Status competition is endemic in many societies today. Wilkinson for example, points out that girls spend thousands of pounds on make-up kits, fake hair, expensive cosmetic surgery and handbags with the right labels in order to make statements about themselves.

On the other hand, a young man, who for example, already has a fine car, may splash out heavily to buy an even bigger, more flashier and excessively expensive car in the pursuit of further recognition and status within his environment.

Personal savings and income are used, people work much longer hours, get into more debt and spend more in order to perpetuate these ‘statements about themselves’.

Consumerism in Society

Wilkinson believes that consumerism is partly to blame for status competition. Societal pressures and cultural values surrounding the individual are also blamed.

Consumerism, says Wilkinson is so powerful because humans are so highly social. It is not that people have an unquenchable desire to accumulate material wealth; rather, argues Wilkinson, it is that we as individuals are so concerned with how others see us all the time.

According to Wilkinson, it is a matter of sensitivity which lies at the heart of status competition.
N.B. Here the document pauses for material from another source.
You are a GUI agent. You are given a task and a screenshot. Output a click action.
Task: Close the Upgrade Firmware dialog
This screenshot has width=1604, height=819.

A person experiences his or herself through another person’s eyes – hence the need to ‘look good’ and compete for a ‘high status’.

This affirms Wilkinson is the prime motivational factor behind the expensive labels, flash cars, excessive clothes, over-zealous make-up and the flaunting of wealth.

Sources:

Frank, R. (2000) Luxury Fever: Money and Happiness in an Era of Excess (Princeton: Princeton University Press).

Frank, R. (2007) Falling Behind: How Rising Inequality Harms the Middle-Class (Berkeley: University of California Press).

Wilkinson, R., Pickett, K. (2009) The Spirit Level: Why More Equal Societies Almost Always Do Better (Allen Lane).